Como bien informa el diario Marca en su edición digital, la directiva del Valencia Club de Fútbol, encabezada por el presidente Juan Soler, ha cesado a su entrenador, Quique Sánchez Flores a las 03:52 horas de la madrugada. Con nocturnidad y alevosía, el máximo dirigente ché fulminó al sobrino de la faraona después de la dolorosa derrota por 3-0 que le endosó un Sevilla que ya ha demostrado que sin Juande Ramos también sabe ganar.
Dos derrotas le han bastado al señor Soler para cargarse a la persona por la que apostó el pasado verano, después de despedir a su director deportivo por enfrentarse al propio Quique. Perder contra el Rosenborg en Champions League puede resultar, y lo es, muy doloroso. Caer en el Pizjuán ofreciendo una penosa imagen y recibiendo tres goles, atentando precisamente contra el punto fuerte del Valencia, la defensa, también. La impaciencia y la manejabilidad de los medios sobre el presidente, más todavía.
El Valencia se veía en la parte alta de la clasificación liguera y aún había tiempo para reaccionar en la Copa de Europa. Pero la presión social y mediática sobre la directiva ché han obligado a la cúpula del murciélago a derrocar al rey Quique de su trono, a pesar de los buenos resultados conseguidos hasta hace apenas cuatro días.

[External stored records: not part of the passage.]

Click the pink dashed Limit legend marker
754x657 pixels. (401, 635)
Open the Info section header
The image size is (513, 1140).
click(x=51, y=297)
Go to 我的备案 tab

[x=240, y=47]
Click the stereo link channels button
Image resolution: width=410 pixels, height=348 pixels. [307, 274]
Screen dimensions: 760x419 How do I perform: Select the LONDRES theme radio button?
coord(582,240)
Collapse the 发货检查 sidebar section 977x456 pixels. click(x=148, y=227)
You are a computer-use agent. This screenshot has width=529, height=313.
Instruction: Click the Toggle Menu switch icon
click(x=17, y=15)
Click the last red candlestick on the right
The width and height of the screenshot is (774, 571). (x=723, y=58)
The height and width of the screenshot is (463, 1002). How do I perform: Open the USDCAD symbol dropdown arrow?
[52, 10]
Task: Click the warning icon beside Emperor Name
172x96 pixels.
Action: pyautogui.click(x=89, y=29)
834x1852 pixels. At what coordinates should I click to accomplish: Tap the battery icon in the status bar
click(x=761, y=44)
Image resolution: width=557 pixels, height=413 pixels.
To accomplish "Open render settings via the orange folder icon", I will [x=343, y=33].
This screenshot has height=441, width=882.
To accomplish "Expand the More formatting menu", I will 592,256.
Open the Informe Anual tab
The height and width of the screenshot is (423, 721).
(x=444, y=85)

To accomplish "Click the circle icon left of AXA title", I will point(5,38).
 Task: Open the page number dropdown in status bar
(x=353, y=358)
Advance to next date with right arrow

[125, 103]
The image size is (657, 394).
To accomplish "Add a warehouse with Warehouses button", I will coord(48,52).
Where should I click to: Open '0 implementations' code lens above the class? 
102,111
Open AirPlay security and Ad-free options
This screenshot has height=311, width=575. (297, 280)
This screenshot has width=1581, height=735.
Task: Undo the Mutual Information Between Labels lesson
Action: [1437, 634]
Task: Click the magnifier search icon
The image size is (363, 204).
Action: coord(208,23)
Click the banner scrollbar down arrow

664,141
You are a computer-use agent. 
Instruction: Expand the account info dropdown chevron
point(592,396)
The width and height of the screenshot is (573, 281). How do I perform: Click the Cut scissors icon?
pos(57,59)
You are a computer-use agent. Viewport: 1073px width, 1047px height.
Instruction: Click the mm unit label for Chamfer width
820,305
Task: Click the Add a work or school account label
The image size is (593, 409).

De todo esto se desprende un olor a incapacidad y poca inteligencia que apesta. Y os diré por qué.
Si tú, como presidente de un equipo de élite, consideras que el juego desplegado por tu club no está siendo bueno y en consecuencia la afición, que al fin y al cabo es la que te sostiene, no está contenta con ello y se queja, moralmente tienes que hablar con tu entrenador y, o cambiar las cosas, o desdepedirle en favor de otro que le baile los ojos a los abonados. Por el contrario, si los resultados no están siendo buenos, aunque el juego sea vistoso, también tendrás que meditar sobre lo anterior: seguir o echarle. Pero lo que jamás harás será cesar a tu técnico por culpa del juego desplegado usando como excusa barata dos resultados negativos seguidos.
El tiempo dirá si Juan Soler se ha equivocado o no, pero lo que es seguro es que le han fallado las formas. No ha sido consecuente con lo que la afición le pedía. Excusa barata.